**EXERCISE**. Edit the listing below by replacing "offices" with "branches" and leaving every other line unchanged.

Entries from a dataset:
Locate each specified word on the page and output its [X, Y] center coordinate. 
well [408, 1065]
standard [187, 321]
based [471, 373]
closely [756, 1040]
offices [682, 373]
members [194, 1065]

**RESULT**.
Locate each specified word on the page and output its [X, Y] center coordinate. 
well [408, 1065]
standard [187, 321]
based [471, 373]
closely [756, 1040]
branches [682, 373]
members [194, 1065]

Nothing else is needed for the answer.